Earlier this year Almac officially opened its North American headquarters in Souderton, Pennsylvania – a state-of-the-art facility that represented an investment of $120m and which houses more than 800 employees.
The decision to open a new facility came after Almac outgrew its facilities in Audubon and Yeardley. Rather than extending either of those it took the plunge to invest in a new 240,000 sq ft building on the basis that the business was expected to keep growing. With low greenhouse gas emissions and a water reclamation programme, the management feel the building reflects the cutting edge reputation of the company.
"It is a terrific facility, world class, well designed, well built and we're proud of it. It came in on time and on budget," says Armstrong.
"We tried to make it as similar to Craigavon as we could, to get the same look and feel as we have here just so there is some continuity for staff and customers," he adds.
"Everyone knows the North American market is a huge market. You need to be seen to be a real player. We sent a message to our customers and our competitors that we are here and we are here to stay. It is a meaningful landmark."
Almac's divisions distribute products and services around the world, and the company's goal is to add around 15 new customers every year.
It estimates that well over 90 per cent of its business is repeat business – showing, the CEO says, that if you are reliable and have the trust of your clients you don't always have to be the cheapest in the market.
"That's a big indicator of how well we are doing. Because if you're doing a bad job customers won't come back," says Armstrong. Keen perhaps not to blow Almac's own trumpet too much, he adds quickly: "We're doing okay. You're better not to get too big headed, but we're doing alright."
Armstrong believes the firm would do even better should the long discussed powers to lower corporation tax be devolved to Northern Ireland.
Sir Allen McClay was quoted as saying that a lower corporation tax rate in Northern Ireland would help him double the size of his business within 10 years. The company's CEO is still happy to have that statement quoted.
"Lower corporation tax means we have more cash to invest back into the business and that is where it will go. There's a knock on effect in that, if we're employing more people, we require more packaging material, more buildings, more facilities and that all creates wealth in the economy," he explains.
"If there's not a sea change of some sort, the future is not terribly bright for Northern Ireland."
While future growth for Almac seems assured, the CEO won't be drawn into making predictions.
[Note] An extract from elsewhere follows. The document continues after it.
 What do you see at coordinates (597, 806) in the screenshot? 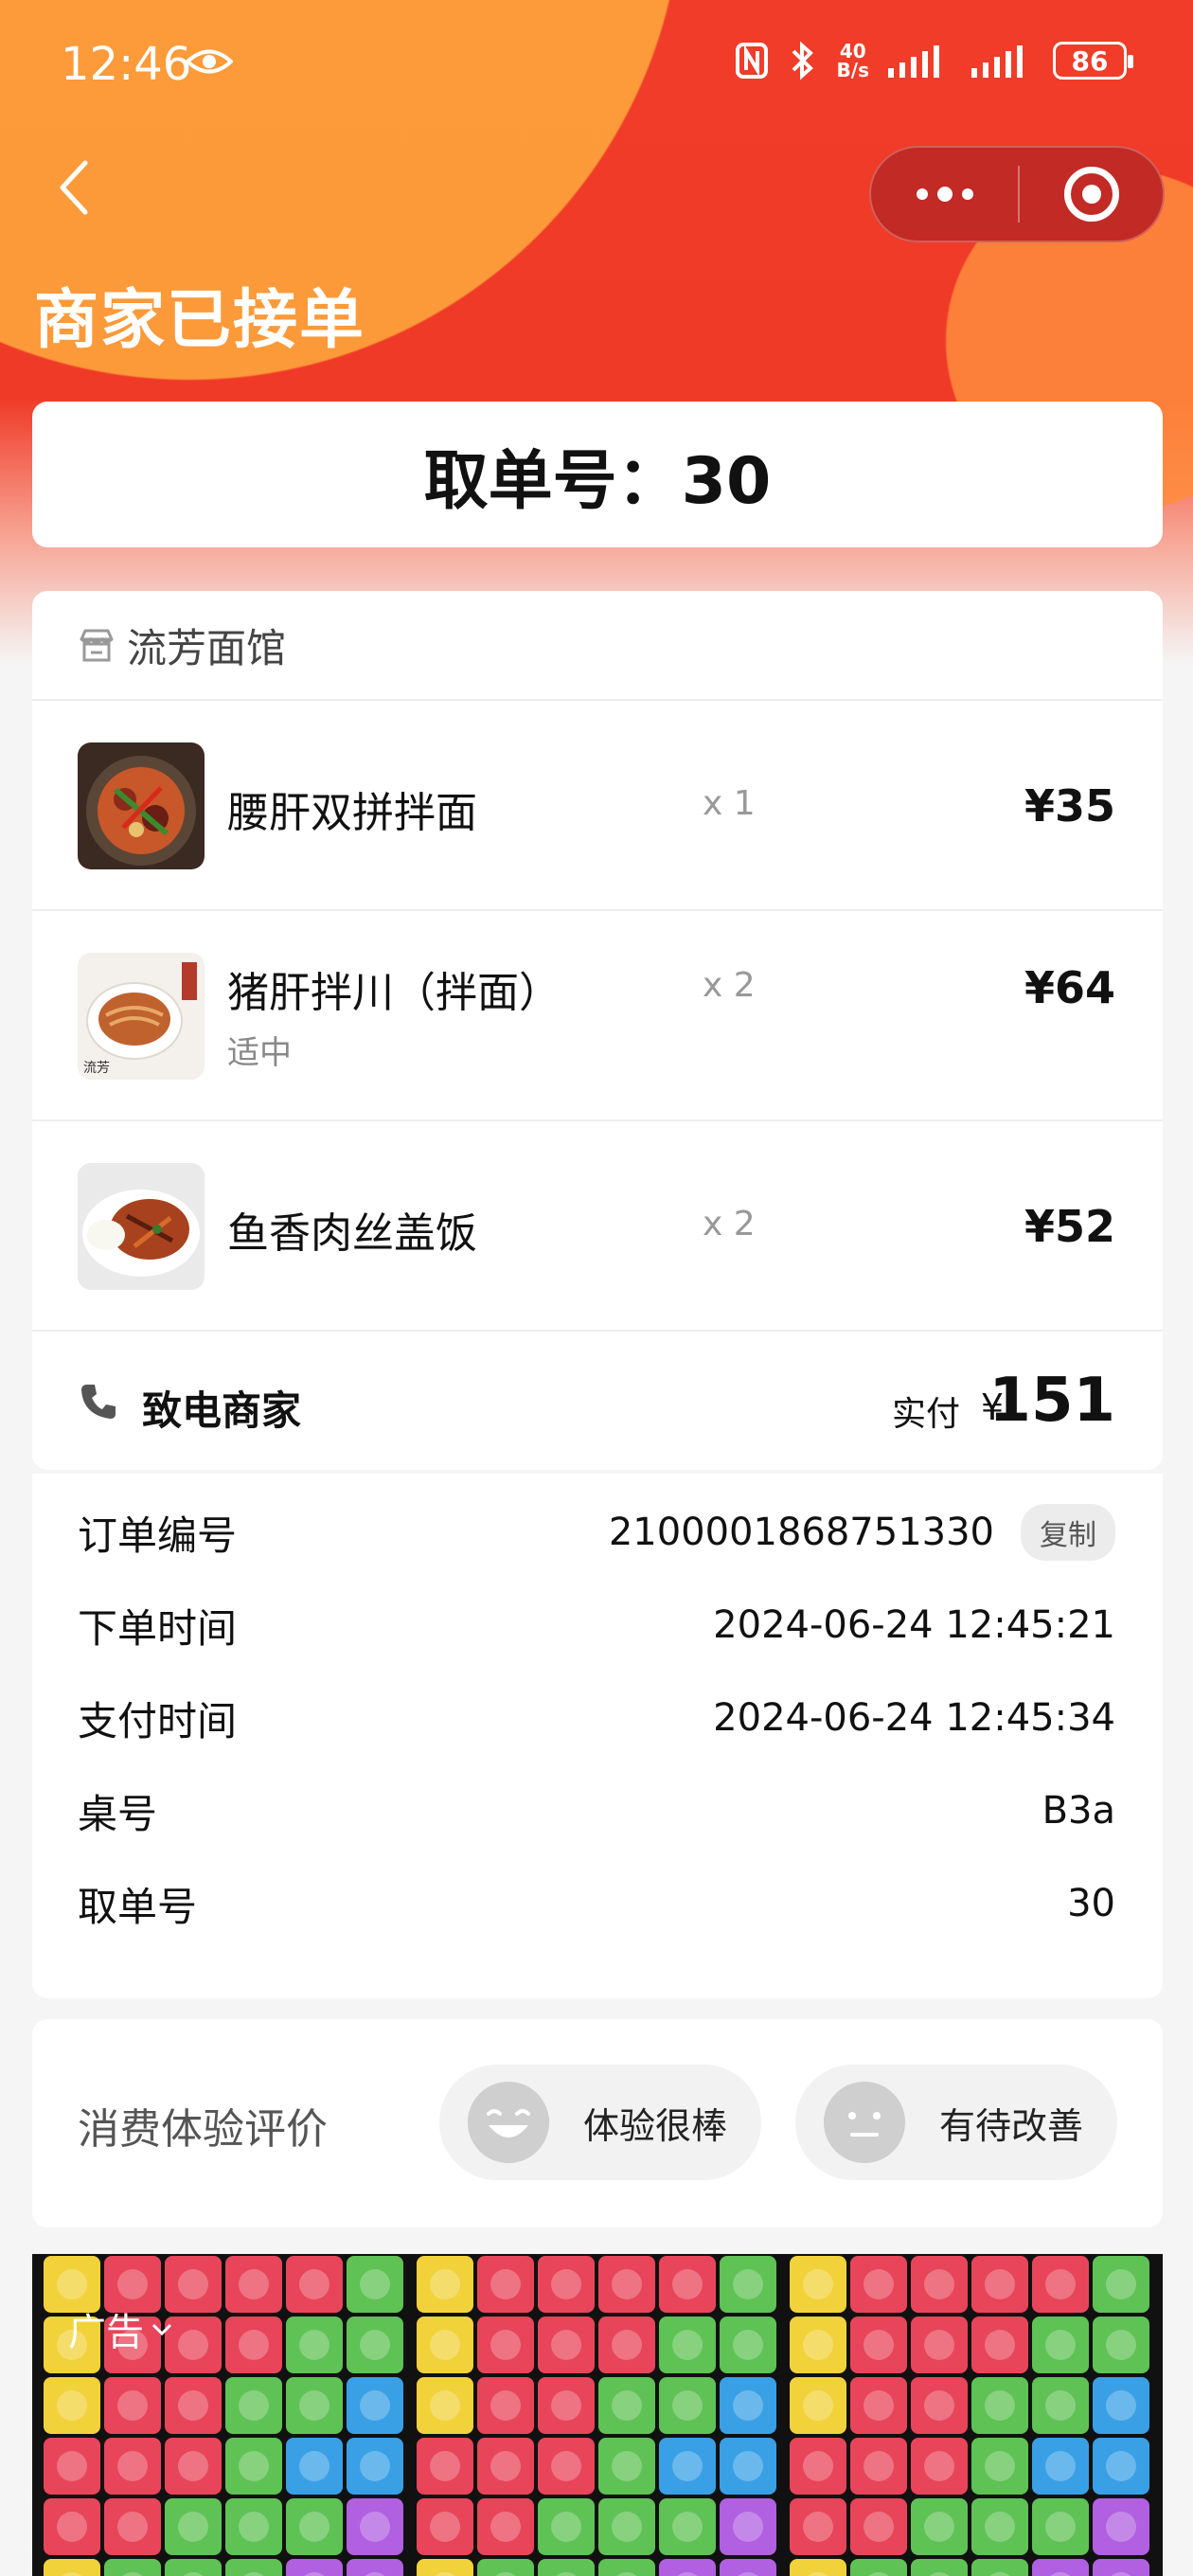
I see `order-item: 腰肝双拼拌面 x 1 ¥35` at bounding box center [597, 806].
He sees further potential in the services areas as more companies in the sector choose to outsource their drug development work to make it happen more quickly and cheaply.
"We don't set goals that say if we've got there, we've succeeded. New things tend to come along all the time and we have to be versatile so we can adjust to the opportunity and go for it. That happens regularly, where a new area needs formulation and development, and so we need to keep fairly flexible so we can move to wherever's required in terms of innovation, capacity and spending cash," he said.
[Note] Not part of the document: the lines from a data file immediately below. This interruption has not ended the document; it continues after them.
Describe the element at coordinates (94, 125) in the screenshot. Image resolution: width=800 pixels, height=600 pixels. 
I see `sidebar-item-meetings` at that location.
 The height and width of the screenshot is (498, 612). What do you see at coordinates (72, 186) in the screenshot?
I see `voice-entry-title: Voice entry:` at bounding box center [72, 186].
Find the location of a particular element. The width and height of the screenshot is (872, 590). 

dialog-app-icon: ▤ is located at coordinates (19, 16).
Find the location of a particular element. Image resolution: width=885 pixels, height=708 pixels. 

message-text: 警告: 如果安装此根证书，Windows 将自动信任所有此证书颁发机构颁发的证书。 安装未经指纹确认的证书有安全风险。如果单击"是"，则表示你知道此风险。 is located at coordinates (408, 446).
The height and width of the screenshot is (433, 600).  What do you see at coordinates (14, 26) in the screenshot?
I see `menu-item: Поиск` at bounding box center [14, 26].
There are no immediate plans to enter into the process of developing drugs from initial compound to market, a process that can cost in the region of $2bn and, even for Almac, is a bridge too far at this stage.
However, Armstrong revealed that the company has "lots of irons in the fire" in the diagnostic space and that it has also been looking at opening an office in Asia.
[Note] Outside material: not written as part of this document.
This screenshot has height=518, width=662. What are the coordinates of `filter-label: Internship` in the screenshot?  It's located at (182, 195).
"If we did it would be to supplement Northern Ireland and even bring more work here because we're a bigger outlet for it. It would be to supplement it rather than take away from it," he adds.
The ideal way ahead is, he says, one of steady and manageable growth.
"If you grow at too quick a pace maybe aspects of your business such as quality begins to slip. We want to grow but take everyone along with us. We're not a public company so there's no big profit or revenue figure we have to meet in order to keep the City happy. We keep ourselves happy."
Perhaps therein lies Almac's secret.